*The input:*
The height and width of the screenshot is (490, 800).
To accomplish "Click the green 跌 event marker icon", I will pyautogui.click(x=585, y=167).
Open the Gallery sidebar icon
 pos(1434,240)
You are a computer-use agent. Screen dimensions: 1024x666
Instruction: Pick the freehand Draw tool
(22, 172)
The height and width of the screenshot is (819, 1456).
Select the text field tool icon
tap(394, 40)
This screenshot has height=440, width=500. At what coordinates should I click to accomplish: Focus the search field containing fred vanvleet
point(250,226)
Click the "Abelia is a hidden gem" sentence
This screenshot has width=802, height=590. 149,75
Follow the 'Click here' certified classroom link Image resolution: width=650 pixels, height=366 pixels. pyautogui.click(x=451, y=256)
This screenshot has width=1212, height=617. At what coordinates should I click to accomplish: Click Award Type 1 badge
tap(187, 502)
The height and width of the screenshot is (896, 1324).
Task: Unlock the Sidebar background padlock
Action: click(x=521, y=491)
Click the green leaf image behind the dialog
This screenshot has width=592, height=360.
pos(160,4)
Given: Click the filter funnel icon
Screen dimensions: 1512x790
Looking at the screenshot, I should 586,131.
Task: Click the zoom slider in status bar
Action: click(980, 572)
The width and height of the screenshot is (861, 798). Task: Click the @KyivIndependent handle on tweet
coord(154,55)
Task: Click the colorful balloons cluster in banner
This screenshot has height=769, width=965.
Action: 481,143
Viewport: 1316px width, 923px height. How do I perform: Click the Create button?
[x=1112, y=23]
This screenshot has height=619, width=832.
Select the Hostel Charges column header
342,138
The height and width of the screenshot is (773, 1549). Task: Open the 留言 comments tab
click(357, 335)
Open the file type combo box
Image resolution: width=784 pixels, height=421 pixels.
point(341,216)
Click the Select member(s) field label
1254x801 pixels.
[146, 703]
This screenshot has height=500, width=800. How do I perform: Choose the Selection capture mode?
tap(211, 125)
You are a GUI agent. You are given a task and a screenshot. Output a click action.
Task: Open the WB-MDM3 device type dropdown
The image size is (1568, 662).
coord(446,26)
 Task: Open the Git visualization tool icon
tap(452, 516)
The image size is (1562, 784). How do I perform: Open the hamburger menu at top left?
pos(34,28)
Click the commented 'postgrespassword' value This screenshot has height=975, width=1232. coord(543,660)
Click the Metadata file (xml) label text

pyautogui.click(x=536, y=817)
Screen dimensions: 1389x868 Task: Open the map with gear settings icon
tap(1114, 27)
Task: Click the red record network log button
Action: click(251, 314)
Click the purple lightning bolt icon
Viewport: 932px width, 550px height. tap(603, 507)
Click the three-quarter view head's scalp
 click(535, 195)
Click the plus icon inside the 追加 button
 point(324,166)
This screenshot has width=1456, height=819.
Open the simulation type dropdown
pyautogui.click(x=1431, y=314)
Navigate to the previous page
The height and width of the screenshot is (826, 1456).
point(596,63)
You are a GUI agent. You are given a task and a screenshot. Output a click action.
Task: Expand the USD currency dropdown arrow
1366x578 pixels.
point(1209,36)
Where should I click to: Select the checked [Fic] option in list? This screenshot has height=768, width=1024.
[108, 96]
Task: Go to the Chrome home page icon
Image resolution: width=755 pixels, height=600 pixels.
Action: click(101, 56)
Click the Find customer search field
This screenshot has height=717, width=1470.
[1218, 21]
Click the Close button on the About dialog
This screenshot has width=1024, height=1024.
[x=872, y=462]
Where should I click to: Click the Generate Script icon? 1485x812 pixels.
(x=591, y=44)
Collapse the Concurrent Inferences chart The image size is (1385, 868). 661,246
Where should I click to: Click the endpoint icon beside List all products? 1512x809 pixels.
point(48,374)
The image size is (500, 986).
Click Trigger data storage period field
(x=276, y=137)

*What you are asked to do:*
Please tally the lines in the entries above that contain the string "dialog", counting only case-sensitive matches. Reply with the number alone.

*Reply:*
2